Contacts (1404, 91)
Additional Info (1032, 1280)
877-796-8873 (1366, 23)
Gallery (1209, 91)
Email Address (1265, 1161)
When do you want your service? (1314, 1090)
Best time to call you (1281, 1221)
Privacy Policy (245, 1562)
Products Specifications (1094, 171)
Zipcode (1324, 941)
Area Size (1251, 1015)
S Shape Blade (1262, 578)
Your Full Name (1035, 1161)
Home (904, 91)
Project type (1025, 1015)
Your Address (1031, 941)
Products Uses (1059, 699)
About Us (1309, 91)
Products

────────

§ **REQUIREMENT**
Show all of the lines above in which "Products" is present.

§ **ANSWER TO THIS TASK**
Products Specifications (1094, 171)
Products Uses (1059, 699)
Products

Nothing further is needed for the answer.